• Assigned task
Whenever the word "will" appears on a line of the material below, that line is counted; state the total alone.

• Data to examine
Content starts

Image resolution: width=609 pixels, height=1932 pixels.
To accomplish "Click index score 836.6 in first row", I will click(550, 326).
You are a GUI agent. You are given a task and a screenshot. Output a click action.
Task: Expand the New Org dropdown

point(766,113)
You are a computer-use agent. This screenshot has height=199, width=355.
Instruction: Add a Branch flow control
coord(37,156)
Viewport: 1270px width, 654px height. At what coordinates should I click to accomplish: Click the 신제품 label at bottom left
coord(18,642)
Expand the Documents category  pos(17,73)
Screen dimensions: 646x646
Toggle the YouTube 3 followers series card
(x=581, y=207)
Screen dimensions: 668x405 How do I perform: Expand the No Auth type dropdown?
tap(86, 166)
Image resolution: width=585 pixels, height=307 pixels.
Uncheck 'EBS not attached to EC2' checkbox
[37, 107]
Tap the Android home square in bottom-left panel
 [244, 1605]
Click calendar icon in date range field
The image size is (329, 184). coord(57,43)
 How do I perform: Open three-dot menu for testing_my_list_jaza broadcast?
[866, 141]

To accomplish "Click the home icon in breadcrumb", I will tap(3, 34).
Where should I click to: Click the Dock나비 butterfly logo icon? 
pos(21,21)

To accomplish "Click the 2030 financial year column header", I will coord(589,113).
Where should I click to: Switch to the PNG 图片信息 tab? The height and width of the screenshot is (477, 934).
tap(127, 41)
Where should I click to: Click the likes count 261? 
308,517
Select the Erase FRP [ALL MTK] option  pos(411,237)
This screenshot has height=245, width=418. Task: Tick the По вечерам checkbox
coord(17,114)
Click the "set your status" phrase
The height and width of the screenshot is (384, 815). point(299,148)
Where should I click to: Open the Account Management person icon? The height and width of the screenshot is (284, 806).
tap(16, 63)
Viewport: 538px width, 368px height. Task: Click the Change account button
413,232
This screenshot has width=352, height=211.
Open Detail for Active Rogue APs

Content ends

• Answer to this exercise
3